贺昂霄发出一声低笑,狭长的眼眸里藏着不加掩饰的轻蔑:“这位家长,说话可得讲究个证据,负得起责任。打了自然有打了的解决办法,不过依我看,有些赖皮货确实是天生欠教训,老畜生和小畜生一窝爬出来,谁看谁都觉得生气。”
“我们家里的人向来最是讲道理。我弟弟平日里在学校认真又负责,性子活泼又可爱,每天跟学生打成一片,跟办公室的同事也向来是和谐友爱,对吧,主任?”

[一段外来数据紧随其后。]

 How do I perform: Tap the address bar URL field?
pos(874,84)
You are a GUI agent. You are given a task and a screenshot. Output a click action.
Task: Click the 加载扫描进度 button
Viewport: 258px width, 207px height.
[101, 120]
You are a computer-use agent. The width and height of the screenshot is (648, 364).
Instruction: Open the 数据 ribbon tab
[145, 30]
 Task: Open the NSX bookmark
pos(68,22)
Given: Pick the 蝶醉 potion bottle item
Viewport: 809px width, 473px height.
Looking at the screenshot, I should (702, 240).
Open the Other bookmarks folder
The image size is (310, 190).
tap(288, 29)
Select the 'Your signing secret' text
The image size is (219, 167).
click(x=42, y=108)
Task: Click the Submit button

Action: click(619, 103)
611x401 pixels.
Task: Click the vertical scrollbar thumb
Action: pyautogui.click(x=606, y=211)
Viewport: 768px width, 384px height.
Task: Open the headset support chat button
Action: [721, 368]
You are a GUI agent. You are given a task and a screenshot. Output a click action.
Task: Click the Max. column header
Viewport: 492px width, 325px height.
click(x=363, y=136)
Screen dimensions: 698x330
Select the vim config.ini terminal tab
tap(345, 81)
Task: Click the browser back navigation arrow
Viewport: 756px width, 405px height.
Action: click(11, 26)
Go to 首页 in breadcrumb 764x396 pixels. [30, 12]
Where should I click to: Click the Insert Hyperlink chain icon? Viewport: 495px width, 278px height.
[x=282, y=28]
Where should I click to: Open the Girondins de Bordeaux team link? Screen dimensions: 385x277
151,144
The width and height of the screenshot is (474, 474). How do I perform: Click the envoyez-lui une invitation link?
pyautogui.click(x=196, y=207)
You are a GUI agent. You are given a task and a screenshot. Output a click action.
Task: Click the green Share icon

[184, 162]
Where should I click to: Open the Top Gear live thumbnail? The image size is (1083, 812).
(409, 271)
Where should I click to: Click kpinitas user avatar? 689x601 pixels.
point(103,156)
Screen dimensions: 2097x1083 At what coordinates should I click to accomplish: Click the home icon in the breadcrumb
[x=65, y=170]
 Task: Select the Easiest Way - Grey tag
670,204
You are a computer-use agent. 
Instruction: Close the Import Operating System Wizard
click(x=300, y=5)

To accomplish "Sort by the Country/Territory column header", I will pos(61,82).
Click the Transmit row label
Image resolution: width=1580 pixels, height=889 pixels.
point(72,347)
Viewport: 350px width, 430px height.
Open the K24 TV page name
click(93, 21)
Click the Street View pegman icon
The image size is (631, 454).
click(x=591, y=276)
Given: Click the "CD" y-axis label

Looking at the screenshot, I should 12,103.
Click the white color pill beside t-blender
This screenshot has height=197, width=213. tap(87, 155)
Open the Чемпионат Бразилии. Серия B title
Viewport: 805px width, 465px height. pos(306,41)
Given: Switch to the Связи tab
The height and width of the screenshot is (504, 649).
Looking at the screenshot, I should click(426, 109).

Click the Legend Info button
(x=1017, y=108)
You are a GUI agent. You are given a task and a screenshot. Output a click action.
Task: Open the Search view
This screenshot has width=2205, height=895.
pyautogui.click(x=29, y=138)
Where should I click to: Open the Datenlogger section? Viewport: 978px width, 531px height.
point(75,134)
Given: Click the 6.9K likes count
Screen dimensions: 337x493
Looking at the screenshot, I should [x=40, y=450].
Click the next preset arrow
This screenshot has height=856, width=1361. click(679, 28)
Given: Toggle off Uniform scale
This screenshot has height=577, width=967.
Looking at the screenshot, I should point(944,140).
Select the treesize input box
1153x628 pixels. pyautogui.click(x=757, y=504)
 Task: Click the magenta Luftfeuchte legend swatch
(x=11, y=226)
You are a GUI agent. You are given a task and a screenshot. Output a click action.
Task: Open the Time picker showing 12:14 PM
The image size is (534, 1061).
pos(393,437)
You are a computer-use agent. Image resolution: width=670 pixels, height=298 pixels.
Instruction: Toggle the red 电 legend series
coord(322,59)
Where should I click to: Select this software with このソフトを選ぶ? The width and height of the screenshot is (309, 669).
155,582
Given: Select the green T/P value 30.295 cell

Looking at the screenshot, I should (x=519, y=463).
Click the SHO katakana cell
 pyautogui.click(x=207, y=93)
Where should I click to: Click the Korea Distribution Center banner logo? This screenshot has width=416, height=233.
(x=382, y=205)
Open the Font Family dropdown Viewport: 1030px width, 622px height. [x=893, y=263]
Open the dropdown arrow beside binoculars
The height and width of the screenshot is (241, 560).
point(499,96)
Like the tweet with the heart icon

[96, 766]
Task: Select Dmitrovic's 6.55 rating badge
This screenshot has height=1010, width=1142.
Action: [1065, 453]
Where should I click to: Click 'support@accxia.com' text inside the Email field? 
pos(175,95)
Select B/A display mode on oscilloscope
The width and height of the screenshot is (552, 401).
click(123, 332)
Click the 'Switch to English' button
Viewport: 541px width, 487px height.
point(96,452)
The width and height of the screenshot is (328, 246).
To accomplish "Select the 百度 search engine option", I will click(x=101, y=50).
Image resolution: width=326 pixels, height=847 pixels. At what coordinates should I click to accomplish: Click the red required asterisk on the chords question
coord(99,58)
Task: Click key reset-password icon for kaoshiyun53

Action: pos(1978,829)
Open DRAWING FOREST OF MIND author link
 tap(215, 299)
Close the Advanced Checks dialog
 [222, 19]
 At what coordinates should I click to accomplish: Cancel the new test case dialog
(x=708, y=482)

冷不防被点名的年级主任连连点头,连声附和:“对对对,迟老师平时工作最是踏实。”
“你看看,连学校领导都这么说。你儿子一瞧就是个人憎狗嫌的货色,我弟弟会自降身份去动手打你儿子?”贺昂霄一边说着,一边执起迟萝禧的那只白净的手掌,大手在上面摩挲了一下,语气一转,“咱们今晚回去,非得把这双手好好洗洗不可。碰了这种晦气的人,都影响咱们家里的风水。”
任波鸿在江州大半辈子,何时被人这样指着鼻子明嘲暗讽过,一张胖脸顿时涨成了猪肝色:“你这话什么意思!”
贺昂霄周身的气场在这一刻彻底全开,眼神里的温度在瞬间降到了冰点。他冷冷地盯着任波鸿:“我什么意思?任总不是个笨人吧。今天我把话撂在这儿,我弟弟要是在你们这儿受了一丁点委屈,哪怕是指甲盖花了一点,我都绝对不会放过你们。”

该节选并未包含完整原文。